# Input data

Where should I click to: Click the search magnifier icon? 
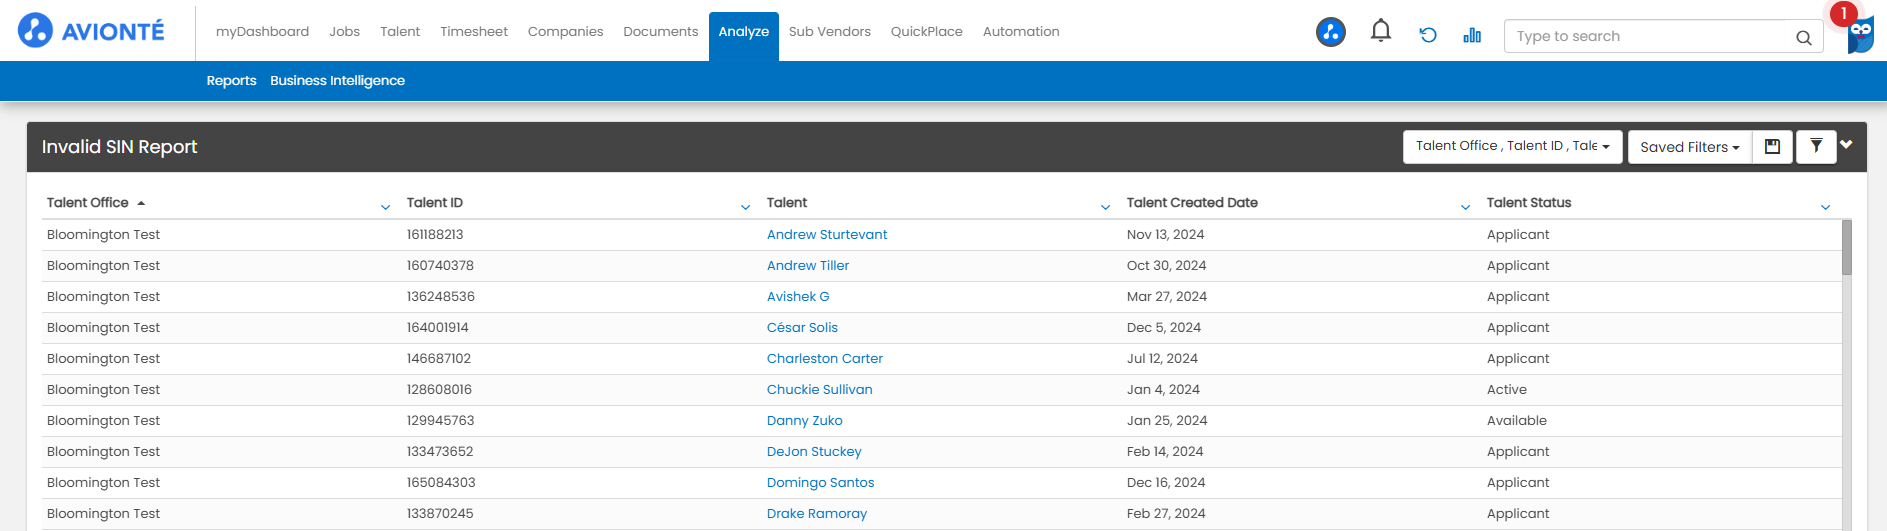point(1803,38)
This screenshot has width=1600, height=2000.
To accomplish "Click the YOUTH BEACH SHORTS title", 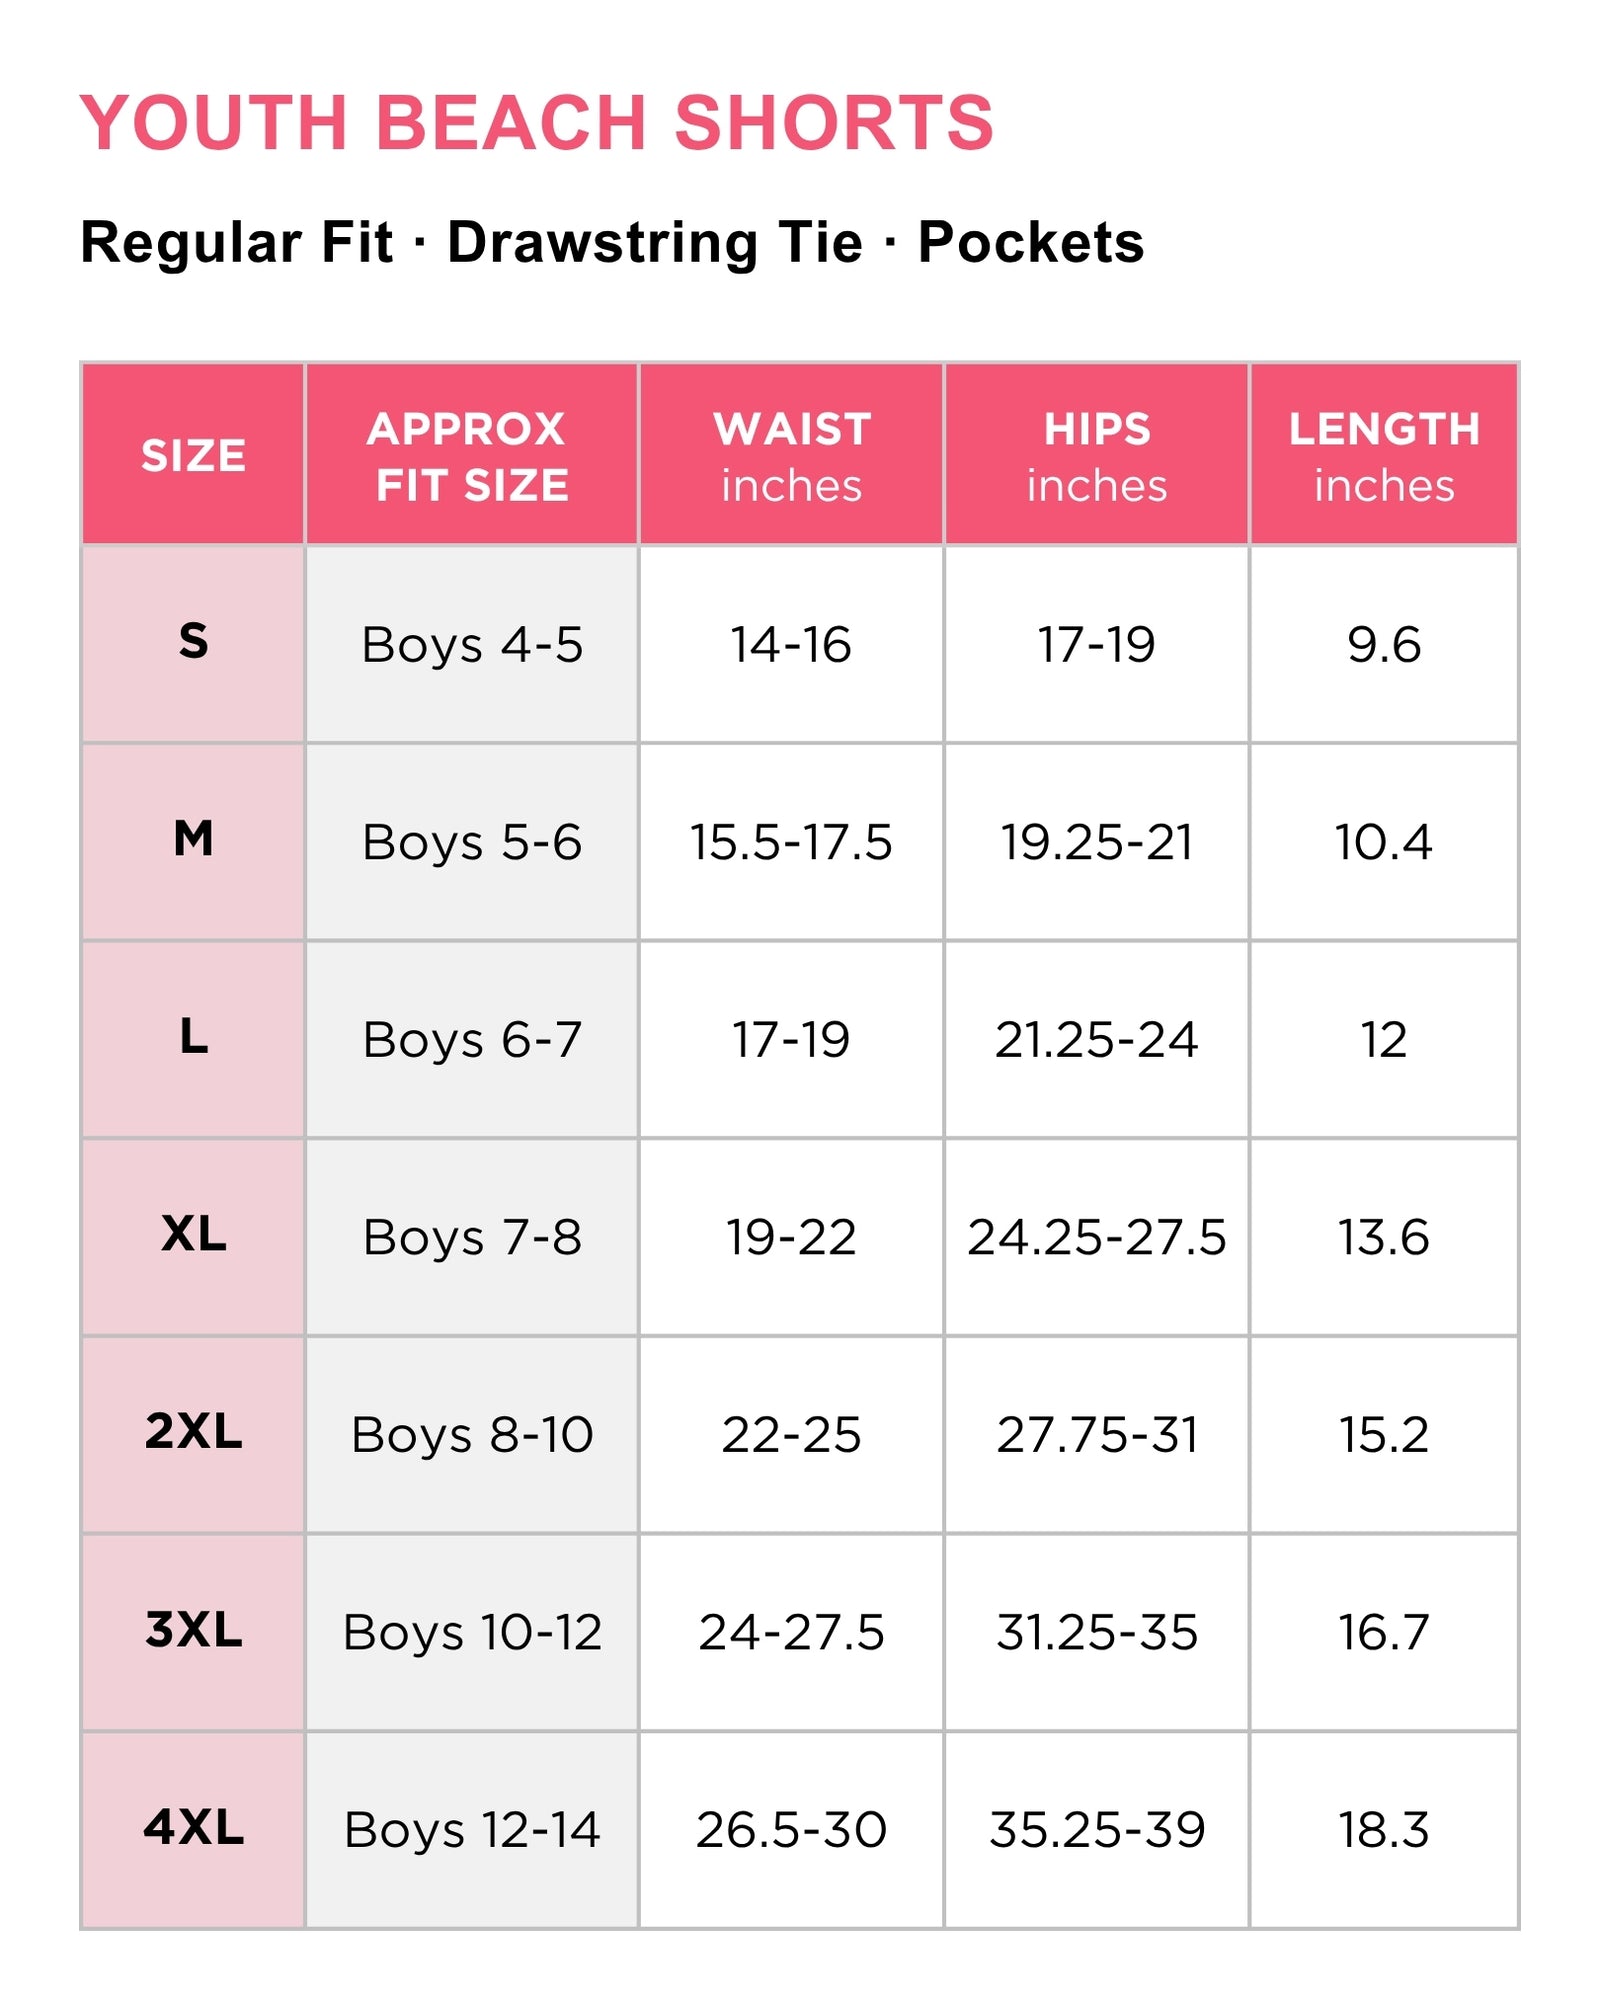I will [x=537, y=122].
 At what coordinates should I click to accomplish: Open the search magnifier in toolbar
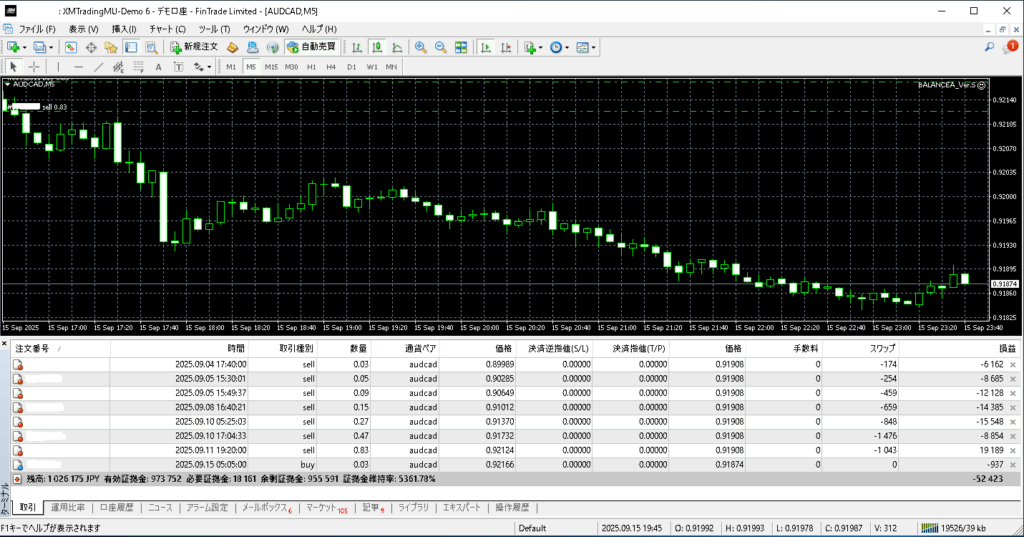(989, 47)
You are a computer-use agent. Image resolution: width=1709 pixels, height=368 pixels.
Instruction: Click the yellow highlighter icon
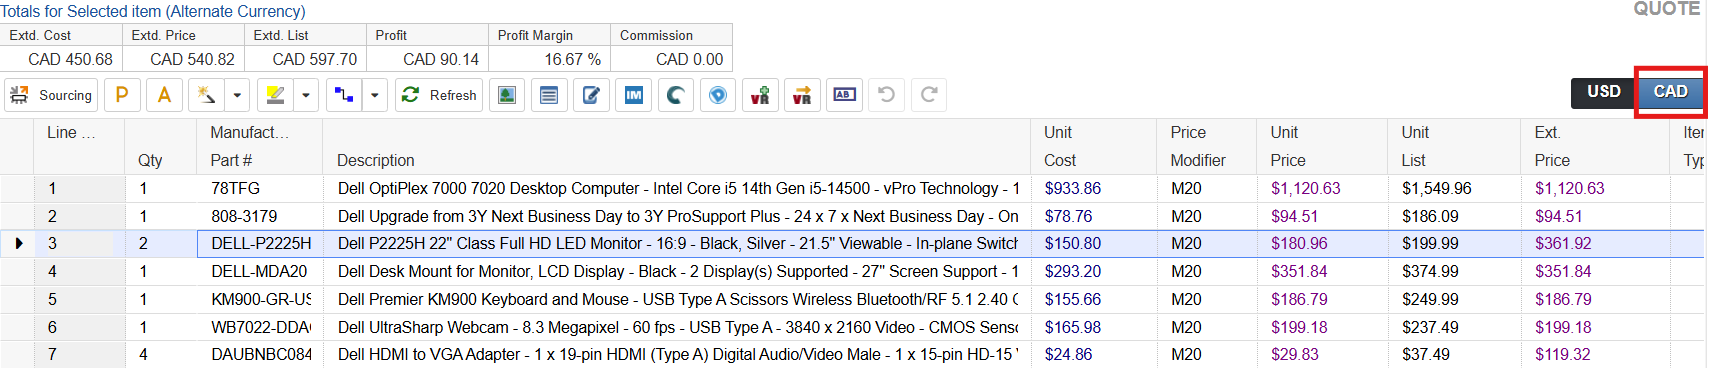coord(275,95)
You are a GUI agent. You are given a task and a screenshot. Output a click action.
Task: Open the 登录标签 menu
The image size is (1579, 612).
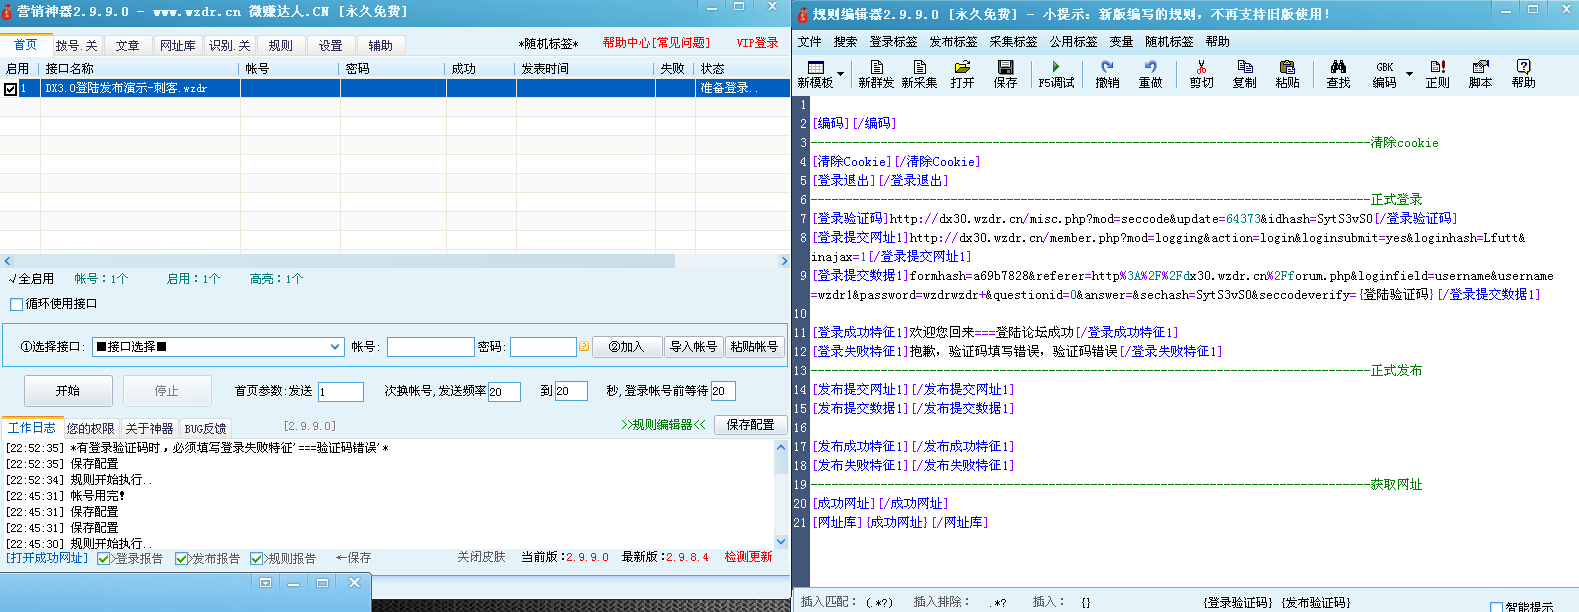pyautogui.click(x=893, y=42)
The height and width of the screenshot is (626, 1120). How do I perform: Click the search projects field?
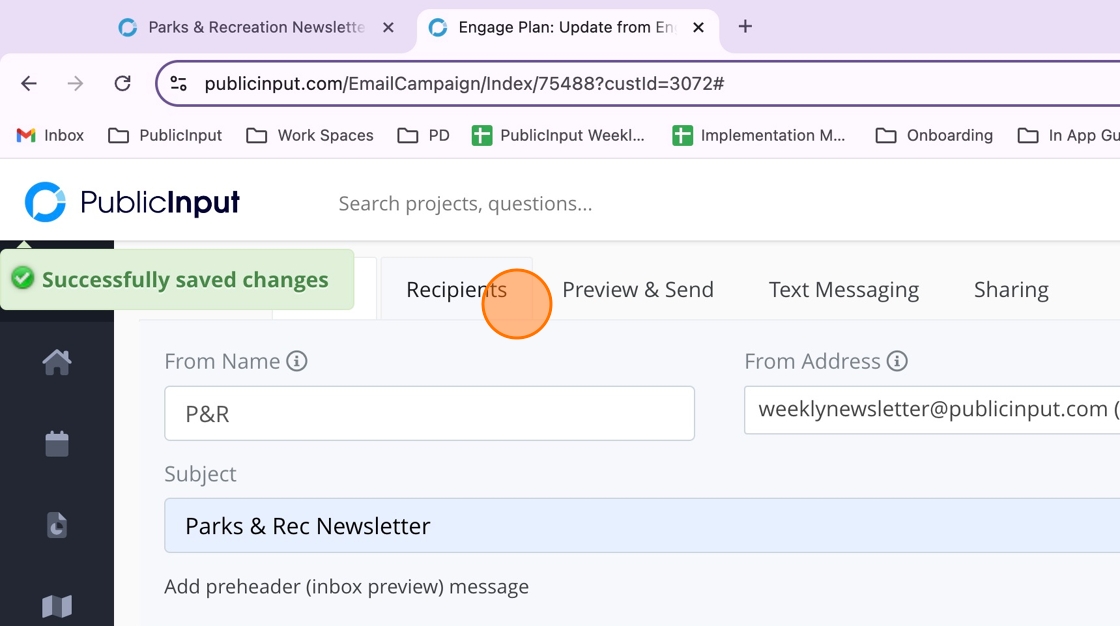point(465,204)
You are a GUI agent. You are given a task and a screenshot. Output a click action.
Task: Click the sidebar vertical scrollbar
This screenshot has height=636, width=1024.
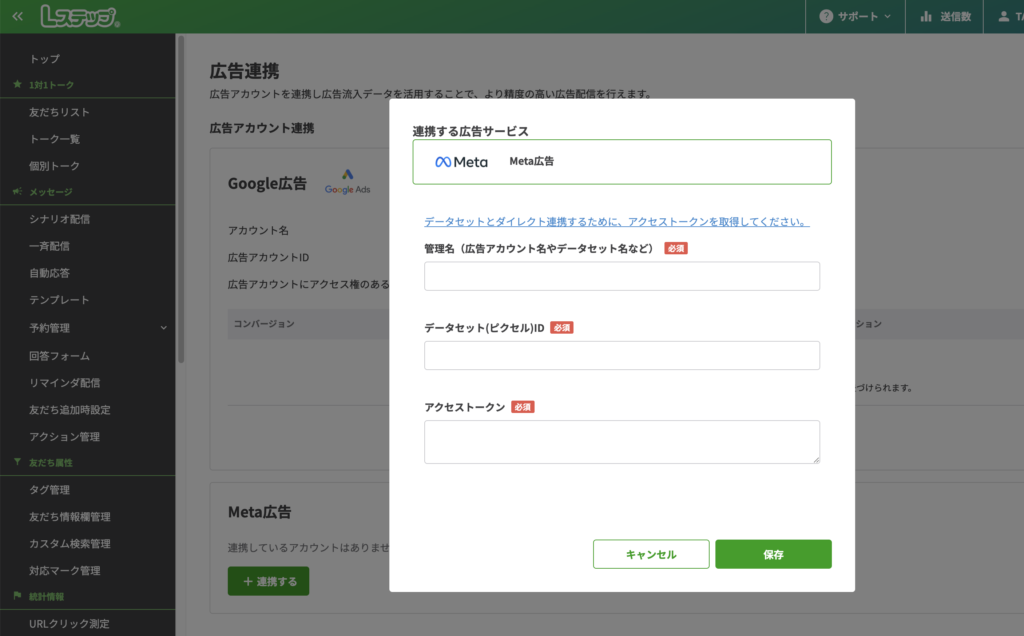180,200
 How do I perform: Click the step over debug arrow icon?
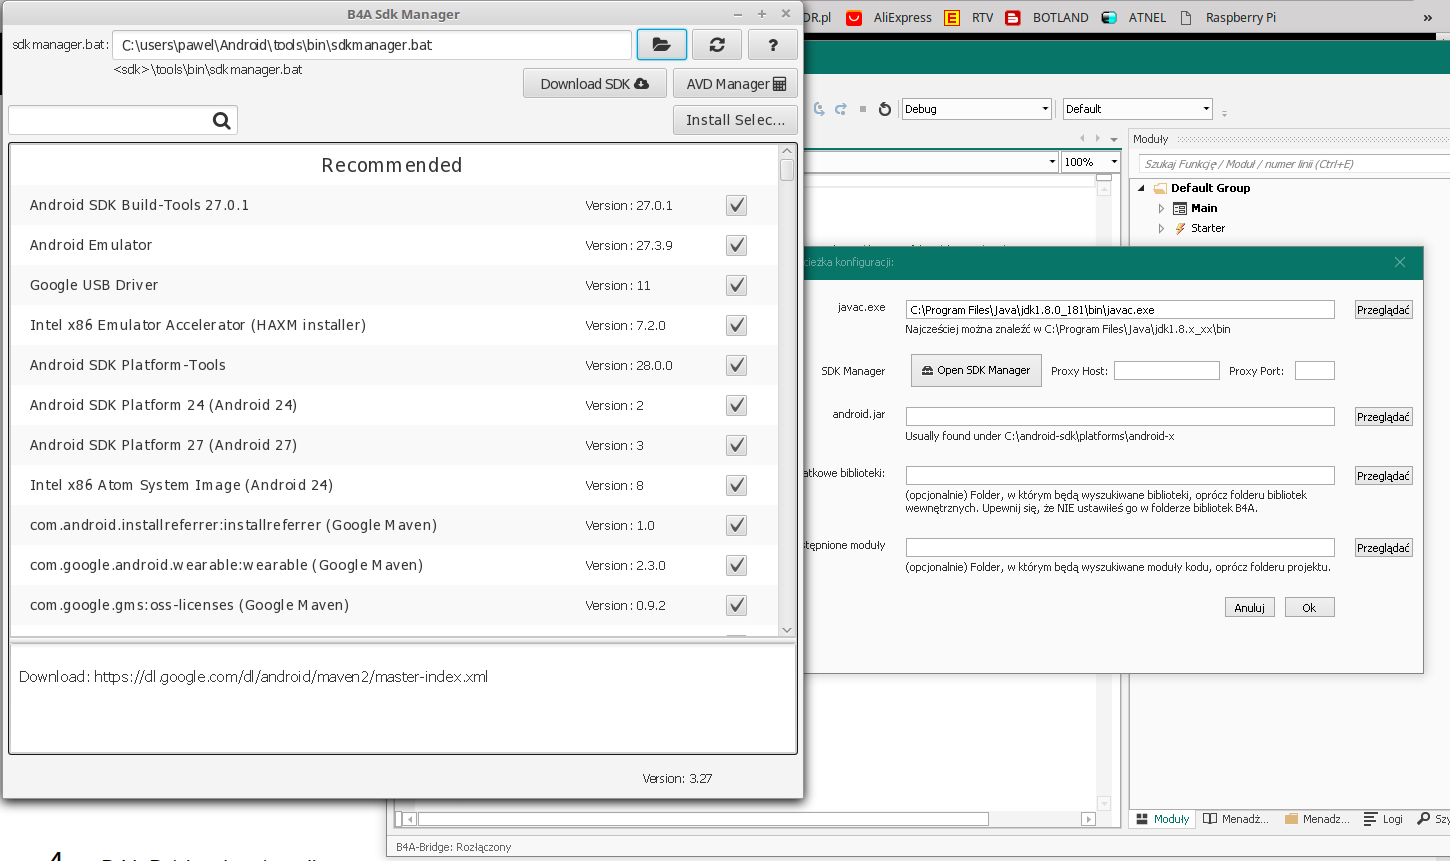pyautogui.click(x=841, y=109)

# Exercise description
Which lines fall between the one containing "Task: Open the 登录标签 menu" and the last line of the listing, both included? Give them again exactly, without the pictures.

# Solution to this exercise
Task: Open the 登录标签 menu
The image size is (1579, 612).
pyautogui.click(x=893, y=42)
The height and width of the screenshot is (626, 1120). How do I perform: Click the search projects field?
point(465,204)
You are a GUI agent. You are given a task and a screenshot. Output a click action.
Task: Click the sidebar vertical scrollbar
This screenshot has height=636, width=1024.
180,200
 How do I perform: Click the step over debug arrow icon?
pyautogui.click(x=841, y=109)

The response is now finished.